Opinión

Cocinillas

Soy una friki de la cocina, lo que no me convierte ni mucho menos en una chef. De hecho, hasta los 34 años recién cumplidos escapaba de la cocina como de la peste.

No me interesaba; es más, me repelía. Prefería comer un bocadillo de salchichón o queso —mis favoritos— antes que freír unas patatas, ya no hablemos de hacer elaboraciones más complicadas.

Aún no consigo entender cómo logré sobrevivir a mis años de universitaria en Madrid —venía tres veces al año a casa, así que el modelo táper cada fin de semana estaba descartado—, pero como los caminos del señor son inescrutables la muerte de mi padre supuso mi acercamiento al arte culinario.
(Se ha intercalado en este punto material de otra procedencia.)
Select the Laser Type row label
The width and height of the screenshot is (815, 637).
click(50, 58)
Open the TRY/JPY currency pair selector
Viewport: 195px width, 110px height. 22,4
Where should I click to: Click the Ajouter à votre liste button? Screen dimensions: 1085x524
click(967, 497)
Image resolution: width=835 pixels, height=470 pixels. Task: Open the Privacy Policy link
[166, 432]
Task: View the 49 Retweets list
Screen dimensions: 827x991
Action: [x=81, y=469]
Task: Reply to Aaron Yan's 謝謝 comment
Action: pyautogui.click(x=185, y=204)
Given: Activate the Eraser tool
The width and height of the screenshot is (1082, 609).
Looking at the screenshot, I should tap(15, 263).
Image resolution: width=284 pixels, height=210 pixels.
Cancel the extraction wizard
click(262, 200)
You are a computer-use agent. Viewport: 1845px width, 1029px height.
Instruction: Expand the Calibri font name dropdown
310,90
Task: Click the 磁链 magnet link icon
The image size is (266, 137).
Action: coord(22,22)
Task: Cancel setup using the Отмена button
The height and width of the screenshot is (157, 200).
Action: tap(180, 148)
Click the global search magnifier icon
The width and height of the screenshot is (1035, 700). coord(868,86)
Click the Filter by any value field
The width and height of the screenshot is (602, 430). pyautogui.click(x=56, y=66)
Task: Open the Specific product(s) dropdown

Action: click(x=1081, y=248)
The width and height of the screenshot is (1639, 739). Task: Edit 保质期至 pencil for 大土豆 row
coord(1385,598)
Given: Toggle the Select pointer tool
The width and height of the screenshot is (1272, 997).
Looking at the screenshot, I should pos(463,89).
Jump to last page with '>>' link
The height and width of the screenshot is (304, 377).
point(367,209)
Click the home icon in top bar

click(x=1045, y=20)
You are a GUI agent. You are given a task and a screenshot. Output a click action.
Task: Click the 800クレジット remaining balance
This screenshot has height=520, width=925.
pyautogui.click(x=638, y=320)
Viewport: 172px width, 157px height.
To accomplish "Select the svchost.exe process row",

Fue mi válvula de escape, la vía para mantener la cabeza ocupada, lejos del vacío existencial y la amputación emocional que supone la muerte de un ser querido, sobre todo cuando era joven —tenía solo 61 años—, pero sí un hombre muy enfermo desde los 49.

Los fogones se convirtieron en mi refugio, para estupefacción de mi familia que sabía de mi tirría. Ahora me defiendo, sin llegar al nivel familiar —es muy alto—, pero al principio a veces no había nada que comer, porque todo me salía casi incomestible.  

Al final, resultó que me divierte, y, sobre todo, me relaja. Eso en una persona hiperactiva como soy yo, y bastante estresadita, además de muy intensa, es un chollo que encima redunda en los demás.

Esa pasión se extiende, no solo a los libros de cocina que colecciono, sino a estar abonada a Canal Cocina y a no perderme ni una entrega de Masterchef, con excepción de la Junior que antes veía y ahora me repatea. Son un poco resabiados para mi gusto.

Pero el que más me divierte, con diferencia, es el Celebrity. Ver a los famosos sufrir, no dar pie con bola o sorprendernos con sus talentos, como el día que Tamara Falcó se demostró una máquina despellejando conejos. Y mira que parecía remilgada.